Here's a starter list of what this partnership says about the future of healthcare:
Employers are watching their health benefits contracts ratchet up without apparent end. Companies have been acting as their own insurers for decades, but this announcement shows that major employers are willing to pool their ideas and resources to tackle the problem of rising healthcare costs.
Health systems need to get ready for a world where consumers can pick with a click. Online shopping was once dependent on individual stores with their own websites, but aggregators like Amazon, Alibaba and others now bring every choice into the same room and compete on convenience as well as price. Our system of healthcare delivery was designed around brick-and-mortar hospital facilities. But we need to bring care to consumers, not consumers to care.
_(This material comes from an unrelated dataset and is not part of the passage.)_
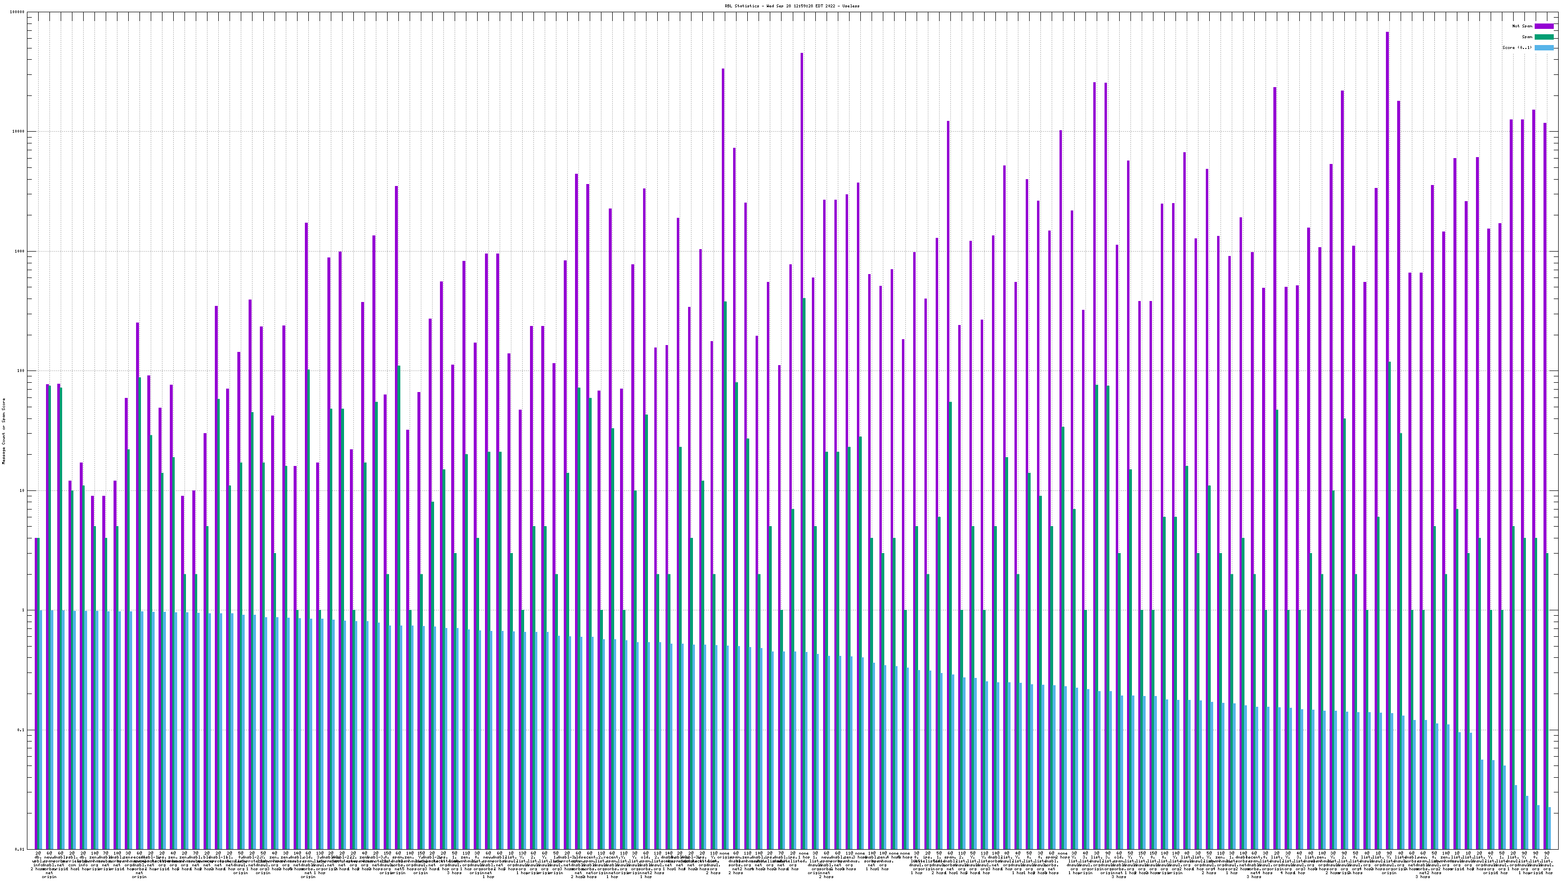Click the 0.01 y-axis tick label
The width and height of the screenshot is (1566, 881).
point(20,849)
Rising out-of-pocket burdens and political gridlock are scaring people and companies into action. People are afraid that healthcare costs will bankrupt their families and mortgage their futures. The Amazon-Berkshire Hathaway-JP Morgan partnership signals the need for something like the 9/11 Commission to design a new patient-driven, innovative and equitable system for all.
The business of healthcare has needed a major realignment for many years. We've gone from neighborhood video stores to Blockbuster to Netflix in the past 25 years alone, yet we receive healthcare today in much the same, inefficient way we did a half-century or more ago. We won't achieve the transformation our system needs until we make health services and information available when consumers need it, where they need it, at a price they (and the rest of us) can afford.
Bezos, Buffett and Dimon will have a difficult time "fixing" healthcare. Their efforts may or may not succeed, but the indirect impact could be profound. Whether their work dislodges a few rocks down the mountain or results in a cascade of boulders, I'm optimistic that we will have made progress toward a future of healthcare that is integrated, transparent, equitable and more affordable.
But for all of us in healthcare delivery, the message is even clearer: Don't wait. Don't wait for government. Like Amazon, Aetna and CVS, Intermountain Healthcare and others that are taking action on their own, look for creative partnerships. Look for consumer relationships with your patients. The time for incremental change is over.